Task to carry out
Give every line of the data again, exactly as it is written.

Provided records
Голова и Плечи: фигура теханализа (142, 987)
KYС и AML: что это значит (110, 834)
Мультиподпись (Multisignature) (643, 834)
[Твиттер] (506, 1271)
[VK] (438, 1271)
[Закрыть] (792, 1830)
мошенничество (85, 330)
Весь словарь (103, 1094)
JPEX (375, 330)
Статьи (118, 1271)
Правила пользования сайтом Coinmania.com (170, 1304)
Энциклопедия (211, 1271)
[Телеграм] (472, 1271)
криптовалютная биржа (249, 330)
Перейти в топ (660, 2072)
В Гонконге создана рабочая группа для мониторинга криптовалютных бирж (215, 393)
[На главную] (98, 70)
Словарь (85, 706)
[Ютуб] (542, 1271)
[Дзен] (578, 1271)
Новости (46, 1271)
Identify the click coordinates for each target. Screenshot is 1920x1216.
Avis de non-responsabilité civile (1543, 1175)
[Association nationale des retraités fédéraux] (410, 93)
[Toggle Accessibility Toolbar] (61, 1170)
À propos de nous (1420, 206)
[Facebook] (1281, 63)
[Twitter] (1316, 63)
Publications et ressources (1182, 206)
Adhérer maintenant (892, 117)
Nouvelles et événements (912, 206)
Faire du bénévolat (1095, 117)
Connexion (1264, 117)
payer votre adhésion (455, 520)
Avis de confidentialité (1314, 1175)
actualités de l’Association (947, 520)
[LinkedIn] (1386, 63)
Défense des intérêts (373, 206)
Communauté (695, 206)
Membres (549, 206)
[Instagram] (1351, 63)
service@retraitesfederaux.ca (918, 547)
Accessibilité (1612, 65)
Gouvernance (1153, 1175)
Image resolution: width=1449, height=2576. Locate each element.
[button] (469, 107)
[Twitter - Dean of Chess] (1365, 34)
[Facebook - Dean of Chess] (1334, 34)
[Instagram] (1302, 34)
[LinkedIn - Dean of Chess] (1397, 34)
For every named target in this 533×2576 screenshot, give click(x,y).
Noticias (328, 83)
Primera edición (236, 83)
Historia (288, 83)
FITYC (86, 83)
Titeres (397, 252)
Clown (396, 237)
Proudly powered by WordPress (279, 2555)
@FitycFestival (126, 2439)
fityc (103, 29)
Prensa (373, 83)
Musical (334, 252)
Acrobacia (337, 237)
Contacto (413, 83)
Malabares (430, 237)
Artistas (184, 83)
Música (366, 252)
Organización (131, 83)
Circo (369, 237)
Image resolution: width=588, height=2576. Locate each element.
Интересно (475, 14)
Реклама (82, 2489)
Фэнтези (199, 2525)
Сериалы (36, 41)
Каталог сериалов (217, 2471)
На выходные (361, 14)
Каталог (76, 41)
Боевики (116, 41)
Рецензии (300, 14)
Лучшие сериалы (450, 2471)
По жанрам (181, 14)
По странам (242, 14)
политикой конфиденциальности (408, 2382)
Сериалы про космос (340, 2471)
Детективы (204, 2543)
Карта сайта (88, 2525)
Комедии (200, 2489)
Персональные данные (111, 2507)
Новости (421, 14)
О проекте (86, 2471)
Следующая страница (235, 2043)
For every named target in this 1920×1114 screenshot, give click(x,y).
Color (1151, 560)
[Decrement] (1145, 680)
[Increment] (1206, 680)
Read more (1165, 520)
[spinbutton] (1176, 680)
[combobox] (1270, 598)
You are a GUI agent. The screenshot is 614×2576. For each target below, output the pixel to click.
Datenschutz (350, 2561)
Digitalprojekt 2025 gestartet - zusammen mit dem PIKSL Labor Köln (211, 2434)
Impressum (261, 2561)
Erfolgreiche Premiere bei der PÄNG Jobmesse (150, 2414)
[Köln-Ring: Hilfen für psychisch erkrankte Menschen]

Output of the exercise
Голова и Плечи: фигура теханализа (142, 987)
KYС и AML: что это значит (110, 834)
Мультиподпись (Multisignature) (643, 834)
[Твиттер] (506, 1271)
[VK] (438, 1271)
[Закрыть] (792, 1830)
мошенничество (85, 330)
Весь словарь (103, 1094)
JPEX (375, 330)
Статьи (118, 1271)
Правила пользования сайтом Coinmania.com (170, 1304)
Энциклопедия (211, 1271)
[Телеграм] (472, 1271)
криптовалютная биржа (249, 330)
Перейти в топ (660, 2072)
В Гонконге создана рабочая группа для мониторинга криптовалютных бирж (215, 393)
[На главную] (98, 70)
Словарь (85, 706)
[Ютуб] (542, 1271)
[Дзен] (578, 1271)
Новости (46, 1271)
Identify the click coordinates for each target. Screenshot is 1920x1216.
Avis de non-responsabilité civile (1543, 1175)
[Association nationale des retraités fédéraux] (410, 93)
[Toggle Accessibility Toolbar] (61, 1170)
À propos de nous (1420, 206)
[Facebook] (1281, 63)
[Twitter] (1316, 63)
Publications et ressources (1182, 206)
Adhérer maintenant (892, 117)
Nouvelles et événements (912, 206)
Faire du bénévolat (1095, 117)
Connexion (1264, 117)
payer votre adhésion (455, 520)
Avis de confidentialité (1314, 1175)
actualités de l’Association (947, 520)
[LinkedIn] (1386, 63)
Défense des intérêts (373, 206)
Communauté (695, 206)
Membres (549, 206)
[Instagram] (1351, 63)
service@retraitesfederaux.ca (918, 547)
Accessibilité (1612, 65)
Gouvernance (1153, 1175)
Image resolution: width=1449, height=2576. Locate each element.
[button] (469, 107)
[Twitter - Dean of Chess] (1365, 34)
[Facebook - Dean of Chess] (1334, 34)
[Instagram] (1302, 34)
[LinkedIn - Dean of Chess] (1397, 34)
For every named target in this 533×2576 screenshot, give click(x,y).
Noticias (328, 83)
Primera edición (236, 83)
Historia (288, 83)
FITYC (86, 83)
Titeres (397, 252)
Clown (396, 237)
Proudly powered by WordPress (279, 2555)
@FitycFestival (126, 2439)
fityc (103, 29)
Prensa (373, 83)
Musical (334, 252)
Acrobacia (337, 237)
Contacto (413, 83)
Malabares (430, 237)
Artistas (184, 83)
Música (366, 252)
Organización (131, 83)
Circo (369, 237)
Image resolution: width=588, height=2576. Locate each element.
Интересно (475, 14)
Реклама (82, 2489)
Фэнтези (199, 2525)
Сериалы (36, 41)
Каталог сериалов (217, 2471)
На выходные (361, 14)
Каталог (76, 41)
Боевики (116, 41)
Рецензии (300, 14)
Лучшие сериалы (450, 2471)
По жанрам (181, 14)
По странам (242, 14)
политикой конфиденциальности (408, 2382)
Сериалы про космос (340, 2471)
Детективы (204, 2543)
Карта сайта (88, 2525)
Комедии (200, 2489)
Персональные данные (111, 2507)
Новости (421, 14)
О проекте (86, 2471)
Следующая страница (235, 2043)
For every named target in this 1920×1114 screenshot, give click(x,y).
Color (1151, 560)
[Decrement] (1145, 680)
[Increment] (1206, 680)
Read more (1165, 520)
[spinbutton] (1176, 680)
[combobox] (1270, 598)
You are a GUI agent. The screenshot is 614×2576. For each target below, output the pixel to click.
Datenschutz (350, 2561)
Digitalprojekt 2025 gestartet - zusammen mit dem PIKSL Labor Köln (211, 2434)
Impressum (261, 2561)
Erfolgreiche Premiere bei der PÄNG Jobmesse (150, 2414)
[Köln-Ring: Hilfen für psychisch erkrankte Menschen]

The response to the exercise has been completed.